Pour ceux qui veulent en savoir plus, voici un bref résumé des principaux articles du traité, dont la dernière version est accessible ici. Les Etats signataires s'engagent à intégrer dans leur législation interne, "de préférence au niveau constitutionnel" des règles "contraignantes et permanentes" interdisant les déficits structurels supérieurs à 0,5% du PIB (article 3). La Commission européenne ou un autre Etat membre peuvent traîner devant la Cour de Justice un pays qui ne se serait pas acquitté de son obligation (article 8, qui ne manquera pas de créer une bonne ambiance entre pays).
L'article 7 est particulièrement aberrant: les pays signataires s'engagent à approuver toute proposition de la Commission quand celle-ci engagera une procédure en déficit excessif. Autrement dit, les Etats s'engagent à abandonner leur jugement politique au profit d'une application automatique de sanctions contre un pays “déviant”.
Comme tous les traités, celui-ci devra être ratifié. Les négociateurs semblent avoir anticipé son impopularité, puisqu'ils ont prévu qu'il entrerait en application dès que 12 pays l'auront ratifié. Pas question, donc, que l'Irlande puisse entraver le processus en organisant un référendum.
Le Traité instituant un Mécanisme européen de stabilité (MES) (dernière version du texte ici) sera moins controversé. Il crée une version permanente de la facilité FESF, qui a prêté des centaines de milliards au Portugal et à l'Irlande en échange de programmes d'assainissement drastiques. Pour bien faire comprendre aux "cigales" qu'il ne s'agissait plus de chanter tout l'été, l'Allemagne a fait inscrire que le MES ne serait accessible qu'aux pays ayant ratifié le traité de discipline dont j’ai fait état un peu plus haut.
Le MES, qui incarne la (toute relative) solidarité entre les Européens, compte néanmoins quelques opposants. En Allemagne, une campagne a été lancée contre certaines dispositions, curieuses il est vrai, de ce texte. La protection du staff contre les poursuites judiciaires et son financement jugé peu démocratique sont critiqués. En Belgique, la campagne est relayée par le Comité pour l'annulation de la dette du tiers monde (CADTM), notamment avec cette vidéo.

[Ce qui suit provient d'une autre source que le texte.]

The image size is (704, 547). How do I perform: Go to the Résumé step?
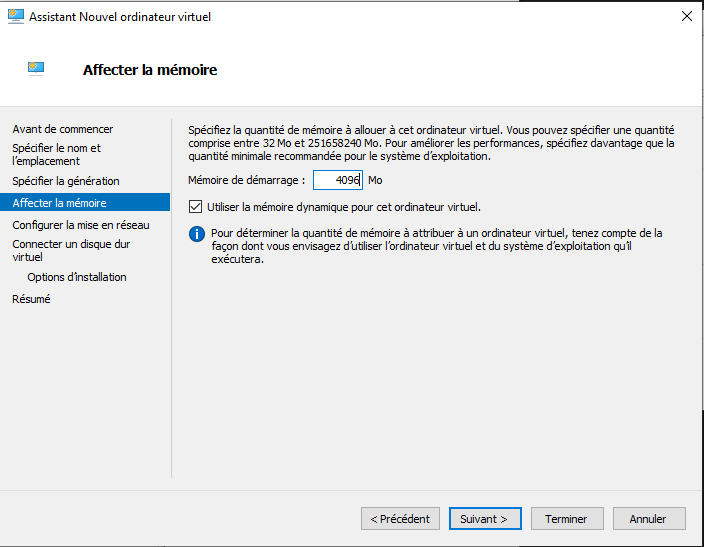(x=31, y=299)
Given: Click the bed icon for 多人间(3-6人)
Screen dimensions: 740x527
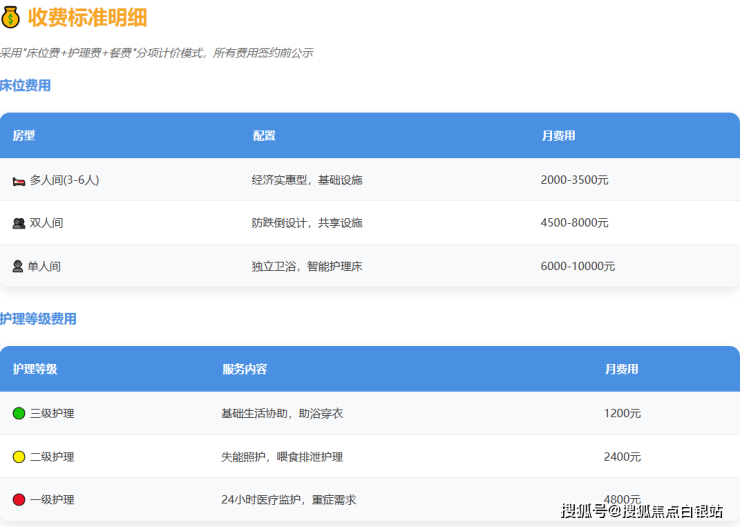Looking at the screenshot, I should [x=19, y=180].
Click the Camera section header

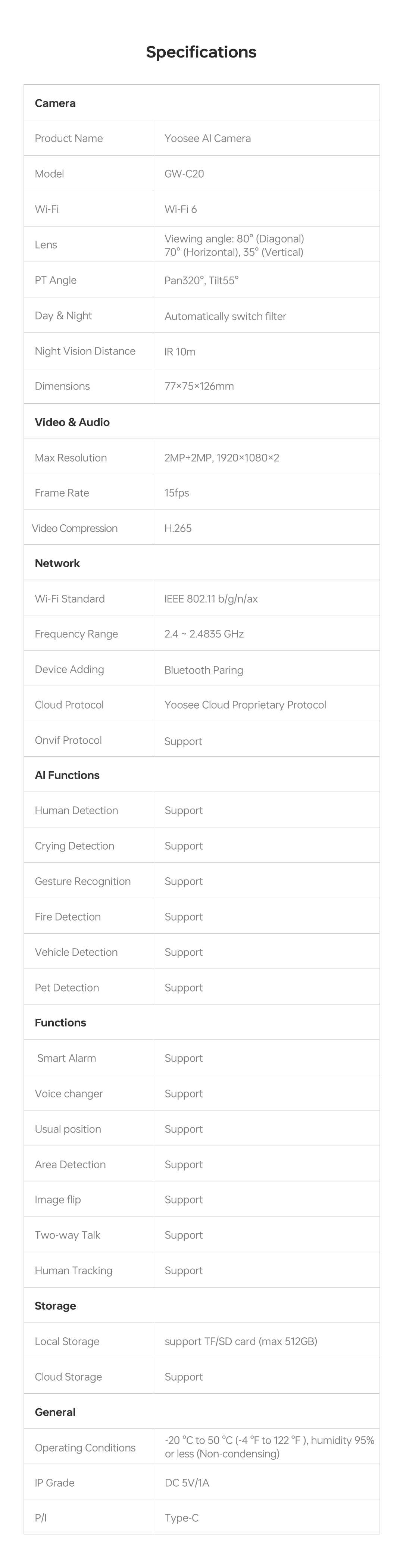55,103
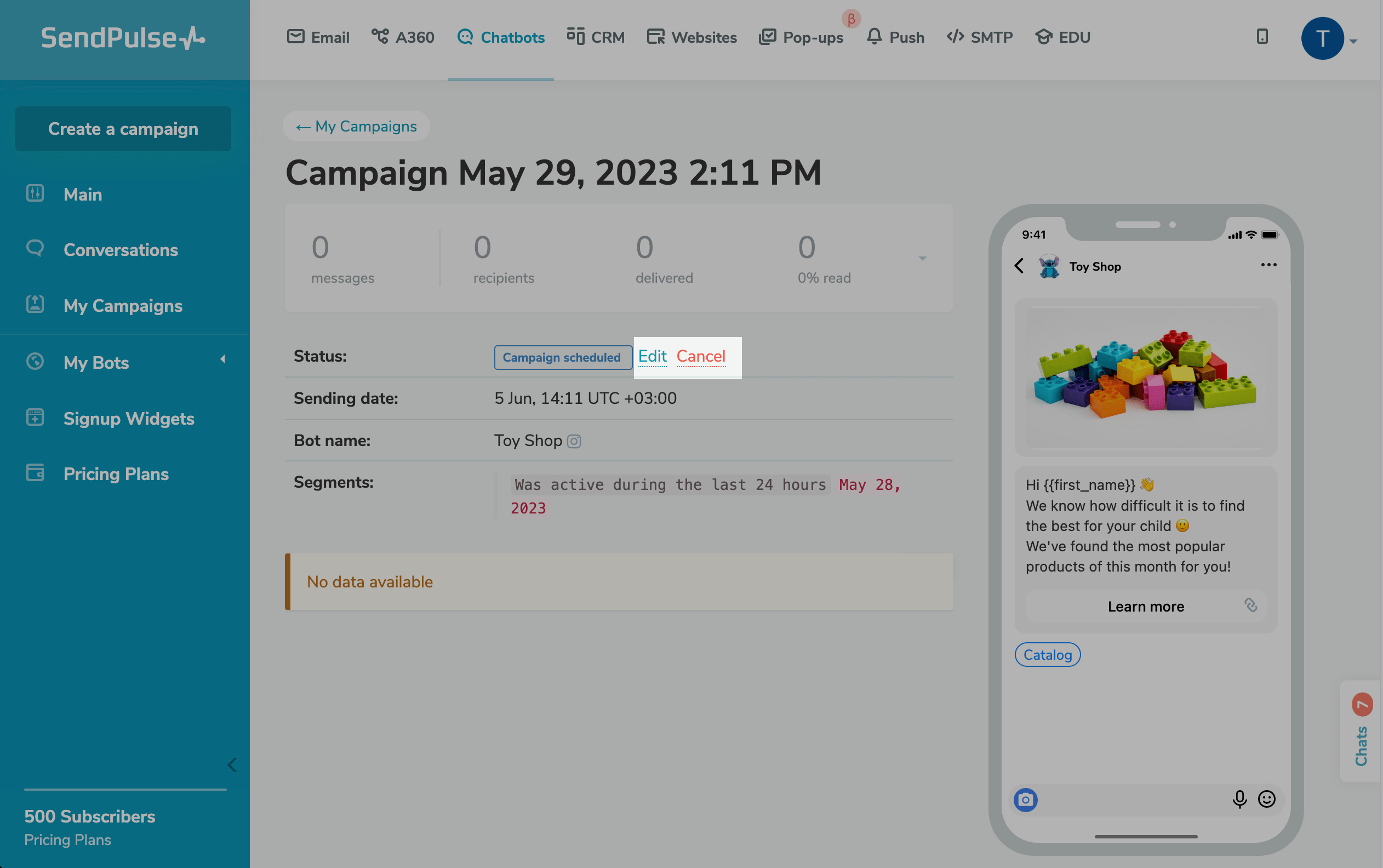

Enfin, plus discrètement, mais tout aussi efficacement, deux règlements renforceront le contrôle de la Commission sur les comptes nationaux. En particulier, le règlement relatif au renforcement de la surveillance économique et budgétaire des États membres connaissant ou risquant de connaître de sérieuses difficultés du point de vue de leur stabilité financière au sein de la zone euro (texte ici) permet à la Commission de placer, sans aucune autre forme de contrôle démocratique, un Etat sous surveillance renforcée. Ce pays est tenu d'adopter "des mesures visant à remédier aux causes ou aux causes potentielles de ses difficultés" (article 3).
La volonté de laisser des finances assainies aux générations futures est louable. On ne peut que partager la volonté des dirigeants européens d'éviter une répétition de la crise actuelle. Mais l'arsenal législatif qui est mis en place ne va-t-il pas trop loin ? Il pose en tout cas de nombreuses questions essentielles, aussi bien démocratiques qu'économiques. Adopter ces réformes au pas de charge, sans débat démocratique, n'est pas la voie à suivre, n'en déplaise à Angela Merkel.